▶ [What is expected]
Every entry needs to appear again exactly as written below.

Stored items
=== Begin Enclosure ===
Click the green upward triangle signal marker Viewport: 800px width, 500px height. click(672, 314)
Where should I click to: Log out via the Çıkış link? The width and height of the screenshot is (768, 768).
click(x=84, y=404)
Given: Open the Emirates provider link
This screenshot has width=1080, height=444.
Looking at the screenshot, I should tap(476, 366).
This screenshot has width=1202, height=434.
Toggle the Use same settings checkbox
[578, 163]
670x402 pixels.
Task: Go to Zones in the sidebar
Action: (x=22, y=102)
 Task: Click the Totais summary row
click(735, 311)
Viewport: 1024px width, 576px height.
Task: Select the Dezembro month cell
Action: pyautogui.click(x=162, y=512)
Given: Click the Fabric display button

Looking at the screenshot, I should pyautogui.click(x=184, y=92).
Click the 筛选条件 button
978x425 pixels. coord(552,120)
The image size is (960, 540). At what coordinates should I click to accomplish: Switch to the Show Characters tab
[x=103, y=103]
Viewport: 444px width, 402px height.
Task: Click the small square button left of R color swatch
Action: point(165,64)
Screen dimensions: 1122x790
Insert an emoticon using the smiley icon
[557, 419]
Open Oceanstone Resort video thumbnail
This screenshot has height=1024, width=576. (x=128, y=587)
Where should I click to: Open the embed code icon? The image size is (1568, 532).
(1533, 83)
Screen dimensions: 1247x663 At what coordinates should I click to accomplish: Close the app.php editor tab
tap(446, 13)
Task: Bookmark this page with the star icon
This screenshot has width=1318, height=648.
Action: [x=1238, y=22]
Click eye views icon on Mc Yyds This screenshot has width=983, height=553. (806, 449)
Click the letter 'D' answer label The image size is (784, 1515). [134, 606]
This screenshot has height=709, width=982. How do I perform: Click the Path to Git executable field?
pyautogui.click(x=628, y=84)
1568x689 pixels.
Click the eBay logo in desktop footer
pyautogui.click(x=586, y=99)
=== End Enclosure ===
▶ [Your response]
Click the green upward triangle signal marker Viewport: 800px width, 500px height. click(672, 314)
Where should I click to: Log out via the Çıkış link? The width and height of the screenshot is (768, 768).
click(x=84, y=404)
Given: Open the Emirates provider link
This screenshot has width=1080, height=444.
Looking at the screenshot, I should tap(476, 366).
This screenshot has width=1202, height=434.
Toggle the Use same settings checkbox
[578, 163]
670x402 pixels.
Task: Go to Zones in the sidebar
Action: (x=22, y=102)
 Task: Click the Totais summary row
click(735, 311)
Viewport: 1024px width, 576px height.
Task: Select the Dezembro month cell
Action: pyautogui.click(x=162, y=512)
Given: Click the Fabric display button

Looking at the screenshot, I should pyautogui.click(x=184, y=92).
Click the 筛选条件 button
978x425 pixels. coord(552,120)
The image size is (960, 540). At what coordinates should I click to accomplish: Switch to the Show Characters tab
[x=103, y=103]
Viewport: 444px width, 402px height.
Task: Click the small square button left of R color swatch
Action: point(165,64)
Screen dimensions: 1122x790
Insert an emoticon using the smiley icon
[557, 419]
Open Oceanstone Resort video thumbnail
This screenshot has height=1024, width=576. (x=128, y=587)
Where should I click to: Open the embed code icon? The image size is (1568, 532).
(1533, 83)
Screen dimensions: 1247x663 At what coordinates should I click to accomplish: Close the app.php editor tab
tap(446, 13)
Task: Bookmark this page with the star icon
This screenshot has width=1318, height=648.
Action: [x=1238, y=22]
Click eye views icon on Mc Yyds This screenshot has width=983, height=553. (806, 449)
Click the letter 'D' answer label The image size is (784, 1515). [134, 606]
This screenshot has height=709, width=982. How do I perform: Click the Path to Git executable field?
pyautogui.click(x=628, y=84)
1568x689 pixels.
Click the eBay logo in desktop footer
pyautogui.click(x=586, y=99)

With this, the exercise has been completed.